What to work on
Of the lines below, copy those that hold the word "button".

_ _ _ _ _

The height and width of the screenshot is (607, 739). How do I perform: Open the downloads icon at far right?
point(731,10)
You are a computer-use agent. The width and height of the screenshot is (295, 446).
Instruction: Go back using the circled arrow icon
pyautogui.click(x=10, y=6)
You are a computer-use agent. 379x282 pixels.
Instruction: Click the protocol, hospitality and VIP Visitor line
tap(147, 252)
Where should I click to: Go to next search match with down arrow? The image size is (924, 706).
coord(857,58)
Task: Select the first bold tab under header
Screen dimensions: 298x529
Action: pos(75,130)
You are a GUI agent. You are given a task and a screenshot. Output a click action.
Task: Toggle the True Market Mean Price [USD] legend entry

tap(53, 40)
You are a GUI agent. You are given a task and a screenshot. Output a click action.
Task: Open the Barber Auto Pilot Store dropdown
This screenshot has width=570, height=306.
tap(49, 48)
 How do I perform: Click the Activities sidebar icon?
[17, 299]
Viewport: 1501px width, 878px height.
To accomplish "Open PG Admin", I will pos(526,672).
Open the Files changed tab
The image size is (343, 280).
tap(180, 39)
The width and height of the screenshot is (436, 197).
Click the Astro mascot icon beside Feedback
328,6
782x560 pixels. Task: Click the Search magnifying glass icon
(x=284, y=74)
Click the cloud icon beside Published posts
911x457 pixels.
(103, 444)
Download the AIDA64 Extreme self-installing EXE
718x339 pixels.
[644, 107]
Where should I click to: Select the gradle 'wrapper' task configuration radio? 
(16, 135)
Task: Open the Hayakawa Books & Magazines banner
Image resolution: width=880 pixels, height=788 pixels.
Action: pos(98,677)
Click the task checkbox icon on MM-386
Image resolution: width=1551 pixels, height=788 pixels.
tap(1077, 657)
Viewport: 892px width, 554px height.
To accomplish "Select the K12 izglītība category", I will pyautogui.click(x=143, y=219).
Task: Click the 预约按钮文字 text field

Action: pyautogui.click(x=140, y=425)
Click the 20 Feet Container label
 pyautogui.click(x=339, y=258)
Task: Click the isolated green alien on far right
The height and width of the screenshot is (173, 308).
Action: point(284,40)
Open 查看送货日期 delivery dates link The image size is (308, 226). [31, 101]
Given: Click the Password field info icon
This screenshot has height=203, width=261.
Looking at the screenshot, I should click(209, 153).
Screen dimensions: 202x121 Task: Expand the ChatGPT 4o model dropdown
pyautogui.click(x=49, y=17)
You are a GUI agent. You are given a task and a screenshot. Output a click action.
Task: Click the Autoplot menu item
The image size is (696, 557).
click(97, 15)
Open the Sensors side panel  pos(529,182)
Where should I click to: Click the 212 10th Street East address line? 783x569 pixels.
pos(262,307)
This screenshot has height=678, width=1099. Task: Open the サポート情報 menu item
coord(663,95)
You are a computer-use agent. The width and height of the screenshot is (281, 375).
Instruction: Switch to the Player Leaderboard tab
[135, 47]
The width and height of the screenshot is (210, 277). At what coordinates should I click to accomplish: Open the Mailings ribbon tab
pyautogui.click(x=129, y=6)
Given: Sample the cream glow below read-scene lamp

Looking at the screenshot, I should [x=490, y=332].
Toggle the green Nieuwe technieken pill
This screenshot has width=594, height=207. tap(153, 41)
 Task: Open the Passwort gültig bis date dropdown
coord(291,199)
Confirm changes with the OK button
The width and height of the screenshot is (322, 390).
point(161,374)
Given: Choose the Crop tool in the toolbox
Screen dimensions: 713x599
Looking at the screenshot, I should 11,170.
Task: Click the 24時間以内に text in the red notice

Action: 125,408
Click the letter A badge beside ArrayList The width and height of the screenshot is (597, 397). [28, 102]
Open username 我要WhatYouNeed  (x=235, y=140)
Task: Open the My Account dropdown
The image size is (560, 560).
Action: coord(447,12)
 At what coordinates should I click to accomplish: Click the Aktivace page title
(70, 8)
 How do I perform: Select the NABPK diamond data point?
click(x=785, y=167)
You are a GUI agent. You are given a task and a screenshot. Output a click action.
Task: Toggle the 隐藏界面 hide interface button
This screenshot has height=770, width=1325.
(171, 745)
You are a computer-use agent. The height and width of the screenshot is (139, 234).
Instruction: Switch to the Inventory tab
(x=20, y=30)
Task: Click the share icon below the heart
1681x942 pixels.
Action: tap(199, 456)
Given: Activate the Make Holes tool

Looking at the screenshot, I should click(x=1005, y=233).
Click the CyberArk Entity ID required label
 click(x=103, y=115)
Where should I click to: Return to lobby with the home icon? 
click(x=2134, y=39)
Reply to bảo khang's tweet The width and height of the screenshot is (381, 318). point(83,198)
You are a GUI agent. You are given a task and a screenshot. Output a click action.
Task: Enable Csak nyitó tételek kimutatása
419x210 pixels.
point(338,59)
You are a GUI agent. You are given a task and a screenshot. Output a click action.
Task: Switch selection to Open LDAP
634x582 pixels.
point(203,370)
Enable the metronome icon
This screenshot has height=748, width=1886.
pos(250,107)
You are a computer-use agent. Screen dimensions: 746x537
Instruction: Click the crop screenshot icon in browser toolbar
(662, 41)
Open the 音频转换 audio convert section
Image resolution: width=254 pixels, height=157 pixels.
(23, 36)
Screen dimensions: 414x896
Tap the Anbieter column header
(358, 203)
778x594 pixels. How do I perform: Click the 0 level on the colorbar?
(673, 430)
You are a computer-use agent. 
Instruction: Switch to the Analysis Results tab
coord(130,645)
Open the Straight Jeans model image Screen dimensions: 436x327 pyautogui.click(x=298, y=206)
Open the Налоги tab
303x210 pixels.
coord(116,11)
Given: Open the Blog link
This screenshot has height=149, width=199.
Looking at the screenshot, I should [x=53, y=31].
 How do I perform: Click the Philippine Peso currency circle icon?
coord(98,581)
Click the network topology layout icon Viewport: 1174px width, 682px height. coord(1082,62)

_ _ _ _ _

Response box
Confirm changes with the OK button
Task: Toggle the 隐藏界面 hide interface button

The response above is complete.